- PROBLEM STATEMENT:
The records below should be written out again, exactly.

☆ ☆ ☆

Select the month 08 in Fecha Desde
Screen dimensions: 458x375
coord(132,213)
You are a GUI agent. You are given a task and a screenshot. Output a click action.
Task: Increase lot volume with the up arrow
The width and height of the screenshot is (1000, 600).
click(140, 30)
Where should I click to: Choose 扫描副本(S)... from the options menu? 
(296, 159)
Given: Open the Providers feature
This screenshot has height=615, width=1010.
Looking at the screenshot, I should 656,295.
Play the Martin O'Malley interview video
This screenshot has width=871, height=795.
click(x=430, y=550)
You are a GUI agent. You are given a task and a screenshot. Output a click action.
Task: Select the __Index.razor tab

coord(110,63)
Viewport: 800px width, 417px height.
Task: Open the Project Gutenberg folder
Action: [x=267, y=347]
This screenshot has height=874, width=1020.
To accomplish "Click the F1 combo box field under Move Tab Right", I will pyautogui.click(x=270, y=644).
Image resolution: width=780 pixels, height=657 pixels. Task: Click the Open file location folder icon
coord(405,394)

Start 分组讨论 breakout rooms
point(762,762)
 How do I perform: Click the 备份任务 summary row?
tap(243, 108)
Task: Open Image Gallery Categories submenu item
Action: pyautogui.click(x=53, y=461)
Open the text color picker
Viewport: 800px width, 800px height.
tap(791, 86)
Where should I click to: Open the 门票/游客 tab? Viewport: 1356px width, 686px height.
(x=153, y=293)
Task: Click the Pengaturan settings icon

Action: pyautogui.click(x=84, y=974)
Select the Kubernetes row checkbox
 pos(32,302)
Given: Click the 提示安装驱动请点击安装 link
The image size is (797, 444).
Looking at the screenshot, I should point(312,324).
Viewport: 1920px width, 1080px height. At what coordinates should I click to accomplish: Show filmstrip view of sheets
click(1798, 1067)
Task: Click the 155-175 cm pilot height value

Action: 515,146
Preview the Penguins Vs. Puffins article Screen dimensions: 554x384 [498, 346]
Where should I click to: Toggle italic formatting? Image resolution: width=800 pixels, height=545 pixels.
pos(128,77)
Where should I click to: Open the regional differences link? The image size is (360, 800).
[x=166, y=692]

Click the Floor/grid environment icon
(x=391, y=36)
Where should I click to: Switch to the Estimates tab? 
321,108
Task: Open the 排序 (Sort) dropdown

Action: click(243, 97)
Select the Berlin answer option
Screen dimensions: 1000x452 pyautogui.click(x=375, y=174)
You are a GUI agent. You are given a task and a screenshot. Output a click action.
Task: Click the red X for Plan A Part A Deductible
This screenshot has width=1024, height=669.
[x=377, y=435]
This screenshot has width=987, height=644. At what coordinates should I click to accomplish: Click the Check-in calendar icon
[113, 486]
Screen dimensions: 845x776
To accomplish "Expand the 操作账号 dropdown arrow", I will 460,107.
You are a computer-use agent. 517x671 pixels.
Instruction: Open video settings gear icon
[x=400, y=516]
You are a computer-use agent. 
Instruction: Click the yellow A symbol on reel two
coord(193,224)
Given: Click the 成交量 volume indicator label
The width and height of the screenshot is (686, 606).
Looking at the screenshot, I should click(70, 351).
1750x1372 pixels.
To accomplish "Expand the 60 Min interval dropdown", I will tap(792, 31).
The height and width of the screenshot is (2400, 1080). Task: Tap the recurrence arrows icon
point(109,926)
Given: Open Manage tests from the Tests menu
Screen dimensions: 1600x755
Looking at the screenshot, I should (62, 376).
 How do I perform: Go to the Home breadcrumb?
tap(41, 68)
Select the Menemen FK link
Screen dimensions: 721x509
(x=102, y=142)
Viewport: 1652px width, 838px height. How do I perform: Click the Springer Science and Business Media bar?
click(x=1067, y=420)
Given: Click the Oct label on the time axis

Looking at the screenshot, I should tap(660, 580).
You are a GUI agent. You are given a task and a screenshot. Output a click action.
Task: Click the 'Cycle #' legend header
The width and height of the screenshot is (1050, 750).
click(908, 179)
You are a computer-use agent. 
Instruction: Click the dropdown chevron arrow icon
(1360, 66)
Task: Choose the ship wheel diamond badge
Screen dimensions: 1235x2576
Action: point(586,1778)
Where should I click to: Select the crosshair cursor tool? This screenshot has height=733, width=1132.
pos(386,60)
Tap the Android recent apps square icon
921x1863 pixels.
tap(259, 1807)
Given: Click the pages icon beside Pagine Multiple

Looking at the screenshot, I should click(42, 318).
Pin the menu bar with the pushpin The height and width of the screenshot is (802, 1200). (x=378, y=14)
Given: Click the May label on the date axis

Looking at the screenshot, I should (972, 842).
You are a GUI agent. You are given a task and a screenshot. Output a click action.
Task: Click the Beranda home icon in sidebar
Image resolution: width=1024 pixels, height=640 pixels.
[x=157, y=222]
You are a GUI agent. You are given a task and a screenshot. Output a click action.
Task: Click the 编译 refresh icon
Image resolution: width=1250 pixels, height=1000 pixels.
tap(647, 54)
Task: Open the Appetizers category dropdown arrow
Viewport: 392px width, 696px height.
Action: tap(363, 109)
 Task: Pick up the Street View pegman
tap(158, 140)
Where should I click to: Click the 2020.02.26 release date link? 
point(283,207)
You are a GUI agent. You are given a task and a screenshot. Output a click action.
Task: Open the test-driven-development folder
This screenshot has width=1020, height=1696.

☆ ☆ ☆

- ANSWER TO THIS TASK:
Select the month 08 in Fecha Desde
Screen dimensions: 458x375
coord(132,213)
You are a GUI agent. You are given a task and a screenshot. Output a click action.
Task: Increase lot volume with the up arrow
The width and height of the screenshot is (1000, 600).
click(140, 30)
Where should I click to: Choose 扫描副本(S)... from the options menu? 
(296, 159)
Given: Open the Providers feature
This screenshot has height=615, width=1010.
Looking at the screenshot, I should 656,295.
Play the Martin O'Malley interview video
This screenshot has width=871, height=795.
click(x=430, y=550)
You are a GUI agent. You are given a task and a screenshot. Output a click action.
Task: Select the __Index.razor tab

coord(110,63)
Viewport: 800px width, 417px height.
Task: Open the Project Gutenberg folder
Action: [x=267, y=347]
This screenshot has height=874, width=1020.
To accomplish "Click the F1 combo box field under Move Tab Right", I will pyautogui.click(x=270, y=644).
Image resolution: width=780 pixels, height=657 pixels. Task: Click the Open file location folder icon
coord(405,394)

Start 分组讨论 breakout rooms
point(762,762)
 How do I perform: Click the 备份任务 summary row?
tap(243, 108)
Task: Open Image Gallery Categories submenu item
Action: pyautogui.click(x=53, y=461)
Open the text color picker
Viewport: 800px width, 800px height.
tap(791, 86)
Where should I click to: Open the 门票/游客 tab? Viewport: 1356px width, 686px height.
(x=153, y=293)
Task: Click the Pengaturan settings icon

Action: pyautogui.click(x=84, y=974)
Select the Kubernetes row checkbox
 pos(32,302)
Given: Click the 提示安装驱动请点击安装 link
The image size is (797, 444).
Looking at the screenshot, I should point(312,324).
Viewport: 1920px width, 1080px height. At what coordinates should I click to accomplish: Show filmstrip view of sheets
click(1798, 1067)
Task: Click the 155-175 cm pilot height value

Action: 515,146
Preview the Penguins Vs. Puffins article Screen dimensions: 554x384 [498, 346]
Where should I click to: Toggle italic formatting? Image resolution: width=800 pixels, height=545 pixels.
pos(128,77)
Where should I click to: Open the regional differences link? The image size is (360, 800).
[x=166, y=692]

Click the Floor/grid environment icon
(x=391, y=36)
Where should I click to: Switch to the Estimates tab? 
321,108
Task: Open the 排序 (Sort) dropdown

Action: click(243, 97)
Select the Berlin answer option
Screen dimensions: 1000x452 pyautogui.click(x=375, y=174)
You are a GUI agent. You are given a task and a screenshot. Output a click action.
Task: Click the red X for Plan A Part A Deductible
This screenshot has width=1024, height=669.
[x=377, y=435]
This screenshot has width=987, height=644. At what coordinates should I click to accomplish: Click the Check-in calendar icon
[113, 486]
Screen dimensions: 845x776
To accomplish "Expand the 操作账号 dropdown arrow", I will 460,107.
You are a computer-use agent. 517x671 pixels.
Instruction: Open video settings gear icon
[x=400, y=516]
You are a computer-use agent. 
Instruction: Click the yellow A symbol on reel two
coord(193,224)
Given: Click the 成交量 volume indicator label
The width and height of the screenshot is (686, 606).
Looking at the screenshot, I should click(70, 351).
1750x1372 pixels.
To accomplish "Expand the 60 Min interval dropdown", I will tap(792, 31).
The height and width of the screenshot is (2400, 1080). Task: Tap the recurrence arrows icon
point(109,926)
Given: Open Manage tests from the Tests menu
Screen dimensions: 1600x755
Looking at the screenshot, I should (62, 376).
 How do I perform: Go to the Home breadcrumb?
tap(41, 68)
Select the Menemen FK link
Screen dimensions: 721x509
(x=102, y=142)
Viewport: 1652px width, 838px height. How do I perform: Click the Springer Science and Business Media bar?
click(x=1067, y=420)
Given: Click the Oct label on the time axis

Looking at the screenshot, I should tap(660, 580).
You are a GUI agent. You are given a task and a screenshot. Output a click action.
Task: Click the 'Cycle #' legend header
The width and height of the screenshot is (1050, 750).
click(908, 179)
You are a computer-use agent. 
Instruction: Click the dropdown chevron arrow icon
(1360, 66)
Task: Choose the ship wheel diamond badge
Screen dimensions: 1235x2576
Action: point(586,1778)
Where should I click to: Select the crosshair cursor tool? This screenshot has height=733, width=1132.
pos(386,60)
Tap the Android recent apps square icon
921x1863 pixels.
tap(259, 1807)
Given: Click the pages icon beside Pagine Multiple

Looking at the screenshot, I should click(42, 318).
Pin the menu bar with the pushpin The height and width of the screenshot is (802, 1200). (x=378, y=14)
Given: Click the May label on the date axis

Looking at the screenshot, I should (972, 842).
You are a GUI agent. You are given a task and a screenshot. Output a click action.
Task: Click the Beranda home icon in sidebar
Image resolution: width=1024 pixels, height=640 pixels.
[x=157, y=222]
You are a GUI agent. You are given a task and a screenshot. Output a click action.
Task: Click the 编译 refresh icon
Image resolution: width=1250 pixels, height=1000 pixels.
tap(647, 54)
Task: Open the Appetizers category dropdown arrow
Viewport: 392px width, 696px height.
Action: tap(363, 109)
 Task: Pick up the Street View pegman
tap(158, 140)
Where should I click to: Click the 2020.02.26 release date link? 
point(283,207)
You are a GUI agent. You are given a task and a screenshot. Output a click action.
Task: Open the test-driven-development folder
This screenshot has width=1020, height=1696.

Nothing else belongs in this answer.